Neustadt an der Aisch bekommt ein neues Bewegungsangebot für alle, die sich draußen etwas Gutes tun möchten: Unter dem Motto **„MEHR Bewegung für alle“** laden die Gesundheitsregion-plus und der Fachbereich Beratung und Prävention ab **Donnerstag, 23. Juli**, regelmäßig zum Mitmachen ein. Treffpunkt ist beim **Wasserhaus im Stadtpark Neustadt**.

Mit dabei ist **Elke Himmer**, Präventionsübungsleiterin für Herz-Kreislauf sowie Haltung und Bewegung und außerdem Cantienica-Instruktorin in Ausbildung. Das Angebot dauert jeweils **45 Minuten** und findet bis **Donnerstag, 10. September** fast jeden Donnerstag statt. Lediglich am **6. August** pausiert das Bewegungsprogramm.

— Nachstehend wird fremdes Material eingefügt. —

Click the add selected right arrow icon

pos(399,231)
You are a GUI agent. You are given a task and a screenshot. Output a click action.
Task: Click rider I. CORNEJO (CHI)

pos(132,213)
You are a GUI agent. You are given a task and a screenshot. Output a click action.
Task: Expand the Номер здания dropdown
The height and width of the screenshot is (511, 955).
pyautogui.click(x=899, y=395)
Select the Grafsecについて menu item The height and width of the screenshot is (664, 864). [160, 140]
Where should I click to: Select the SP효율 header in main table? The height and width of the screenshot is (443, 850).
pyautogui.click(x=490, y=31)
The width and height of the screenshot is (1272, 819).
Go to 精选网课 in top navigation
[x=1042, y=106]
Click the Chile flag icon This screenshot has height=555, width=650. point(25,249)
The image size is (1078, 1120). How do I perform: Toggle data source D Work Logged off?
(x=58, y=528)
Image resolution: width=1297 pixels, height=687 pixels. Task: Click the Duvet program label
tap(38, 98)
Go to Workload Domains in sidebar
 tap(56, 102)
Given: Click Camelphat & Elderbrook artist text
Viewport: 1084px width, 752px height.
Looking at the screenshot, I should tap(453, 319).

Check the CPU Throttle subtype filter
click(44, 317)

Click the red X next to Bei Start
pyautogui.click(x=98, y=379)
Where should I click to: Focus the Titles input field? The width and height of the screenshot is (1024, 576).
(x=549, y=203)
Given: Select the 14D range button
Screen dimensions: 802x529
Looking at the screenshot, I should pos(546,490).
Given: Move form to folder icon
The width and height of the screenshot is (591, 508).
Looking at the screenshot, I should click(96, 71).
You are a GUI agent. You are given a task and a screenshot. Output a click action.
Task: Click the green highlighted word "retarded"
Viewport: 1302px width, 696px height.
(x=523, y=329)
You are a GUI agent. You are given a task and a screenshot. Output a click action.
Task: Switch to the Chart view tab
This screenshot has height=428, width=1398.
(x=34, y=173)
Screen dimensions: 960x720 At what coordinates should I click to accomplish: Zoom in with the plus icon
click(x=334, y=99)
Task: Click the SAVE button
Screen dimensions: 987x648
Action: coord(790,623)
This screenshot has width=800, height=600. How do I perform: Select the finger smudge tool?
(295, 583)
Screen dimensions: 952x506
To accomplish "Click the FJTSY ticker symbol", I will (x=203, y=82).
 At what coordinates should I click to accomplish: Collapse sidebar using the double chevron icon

Mitmachen kann jeder, der Lust hat, sich **in der Gruppe und an der frischen Luft** zu bewegen – ganz ohne Anmeldung, ohne Vorkenntnisse und ohne Sportgeräte oder Matte. Auch die Kleidung darf ganz alltagstauglich sein. Das Angebot richtet sich an **alle Altersgruppen**, von Kindern bis zu Senioren. Eine Teilnahme ist auch nur an einzelnen Terminen möglich.

Insgesamt sind **sieben Termine** geplant, die auf der Homepage der Gesundheitsregion-plus aufgelistet sind. Bei **Starkregen, Gewitter oder großer Hitze** fällt das Bewegungsangebot aus.

**Kommentar der Redaktion:** Bewegung an der frischen Luft ist bekanntlich einer der einfachsten Wege, den inneren Schweinehund freundlich, aber bestimmt vor die Tür zu setzen. Und wer weiß: Vielleicht wird aus dem Spaziergang im Stadtpark ja schnell das schönste kleine Fitnessstudio der Region – ganz ohne Mitgliedsbeitrag und ohne Hantelbank im Wohnzimmer.